When you think of yourself as super, but the majority of people think of you as mad, it’s never good, but that’s exactly the situation Mario Balotelli finds himself in right now.
His spell at Liverpool proved to be a calculated gamble gone wrong on the surface of things, and Liverpool fans are desperate to see the striker shipped out ahead of next season, be it on loan or ideally, a permanent deal.
Said permanent deal looks like being a dream further away than the Premier League title is, with even Balotelli’s super agent, Mino Raiola, failing to find a suitable club who will firstly pay a transfer fee, then pay the forward’s wages, and finally, take a chance on him.
Now there are plenty of people out there – Jose Mourinho included – who think the player is a liability, unmanageable, a waste of time. There are also those who think the Italian has bags of talent and could easily be one of the best players in the world.
The truth, as it so often does, falls in the middle of the two extremes.
Balotelli is in no way unmanageable. Nor is he Ballon d’Or worthy, and barring a massive turnaround, he won’t ever be.
He does score goals when given the chance and is actually a natural finisher – which sounds a basic requirement for a forward, but as football fans will know, there are those who are Sergio Aguero natural and those who are Olivier Giroud natural. Balotelli is more the former than the latter, but so many factors have to fall into place for that to happen.
He has to be played in the right position – there is no convincing him to do a job for you on the wing and put a shift in for the team a la Samuel Eto’o en-route to Inter Milan’s treble winning season. Balotelli has to be the number nine, and you only get the best from him when he has someone to play off up top.
At Liverpool that didn’t happen, because while Rickie Lambert might be a boyhood fan and one more stamp on that Southampton loyalty card, a star forward he is not. Daniel Sturridge can produce world class dance moves in celebration of a goal, but to actually stay fit in order to score enough of them is a seemingly impossible task.
The role in which Brendan Rodgers seemed to feel Balotelli excelled in last season was that of a scapegoat, blaming the forward for just about everything, but if Rodgers is being slightly more genuine than his tan, he would admit that Balotelli was poor, fair enough, but he was no poorer than the majority of the summer signings – all of which were sanctioned by Rodgers.
For those who do stand firmly in the Balotelli is hopeless camp, cast your minds back to the Euros in 2012. The Italian was at his very best and he was frightening. That is the Mario his admirers know he can be – that is the Mario his favourite manager and staunchest defender for long periods of time, Roberto Mancini, was counting on him being.
Off the field behaviour has marred much of Balotelli’s time in England, but the press also recognise cannon fodder when they see it, and the 24 year old is just that. He makes headlines for going to San Carlo with friends.

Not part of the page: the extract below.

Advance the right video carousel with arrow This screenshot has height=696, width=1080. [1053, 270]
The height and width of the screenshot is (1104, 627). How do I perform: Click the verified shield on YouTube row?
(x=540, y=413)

He makes headlines for being part of a car crash that wasn’t even his fault.
He also makes headlines for messy love triangles and a host of possibly ludicrous, probably true stories ranging from going to a prison just out of curiosity to handing out cash dressed as Father Christmas.
At times, Balotelli is his own worst enemy, and he will struggle to find a taker this summer, with Fiorentina fans reacting to the news of a possible loan deal like Tottenham Hotspur ones do when they see Real Madrid calling up once again to tap into their ‘special relationship’.
Balotelli, unlike ‘sick’ Sterling, did bother to turn up to Liverpool training after their summer break, despite his adoptive father passing away, and could so easily be the player who banged in goals for AC Milan upon his return to Italy, scoring 30 goals in 54 appearances, or the player who can take a penalty better than most in the world.
For a player who gets a fair amount of stick, Balotelli’s record in front of goals is pretty decent – his league record is markedly better than his Champions League one – with 102 Serie A games hailing 46 goals, which is close to a one in two record.
For his country, he scored six goals in 16 games for the U21s, and for the senior side, has 13 goals in 33 appearances and counting.
Even those who criticise his time at Manchester City would struggle to play down the importance of his performance against Queens Park Rangers. In a game that everyone remembers for the brilliance of Sergio Agueroooooo, there would have been no title that day without Balotelli.
It is easy to forget that Balotelli is still in his mid 20s, given he burst on to the scene so young and has hardly been out of the headlines since, but the bottom line is Balotelli has talent. And bags of it. He also has one hell of a temperament issue.
It’s up to him which he decides to be remembered for.